A very famous dialogue from the Hindi movies, an integral part of every courtroom scene, is ‘Main Geeta ke upar haath rakh ke qasam khaata hoon ke main jo bhi kahunga, sach kahunga, aur sach ke siwa kuchh nahin kahunga.” If, despite that oath, the witness gives a false testimony, he is committing perjury.


“Tumhe meri qasam hai…mujhe sach batao!” The maudlin mothers in maudlin Bollywood movies often resort to such adjurations to make the hero tell them the truth. And then, when the poor guy does give in to the emotional blackmail and confesses his wrongdoings, they abjure him at once, turning their face away with a decisive “main qasam khaati hoon ke aaj ke baad tumhara chehra nahin dekhoongi!”


An ‘injury’ means ‘an unlawful conduct’, or an injustice. But what is justice in the first place? And, what is law? What makes a law valid? Do we really need to obey the law? What is the purpose of law? What is the function of law? What is the right punishment for an act? Who has the right to make the law? A critical inquiry into all these, and more, questions is called jurisprudence.


Imagine a group of men sitting around a holy fire in a dimly lit cave, chanting mantras and swearing together their loyalty to their common god. They are doing this because they need a favour from their god. Either they need to exorcise a ghost from somebody, or they need to summon a spirit or perform a miracle. Thus, conjuration means to call or send away or alter something, as if by magic or by supernatural powers.


A ‘just’ ruler is one who rules by law, not by his own arbitrary will or whim.
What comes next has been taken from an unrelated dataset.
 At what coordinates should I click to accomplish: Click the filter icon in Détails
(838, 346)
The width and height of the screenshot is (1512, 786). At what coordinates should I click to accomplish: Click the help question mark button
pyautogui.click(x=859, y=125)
The word ‘judge’ has come from the Latin word judex, which is a compound of jus+ dicere, to say, pronounce. Therefore, a judge is someone who shows or pronounces the law. The body of judges, and therefore, the overall system of justice in a country, is called its ‘judiciary’. The adjective pertaining to the judiciary is judicial.


A judicious man shows good judgment, while a ‘prejudiced’ man makes his judgment about who is guilty even before listening to the actual facts of the case; the principles of justice hold little value for him. (L. pre, before + judicium, judgment).


Latin ordo order

The word ‘order’ is used in two senses. Its first meaning is ‘row, arrangement, rank’, as in the phrase ‘the ascending order’. An ordinary thing is a part of the regular arrangement, that is, it has no quality which will make it stand out. 


The words based on this meaning of the root are:

Ordo-1: Ordinate, inordinate

Ordo-2: primordial, coordinate

Ordo-3: subordinate, insubordination

The other sense of ‘order’ is of a command and is found in ordain, ordinance and ordination.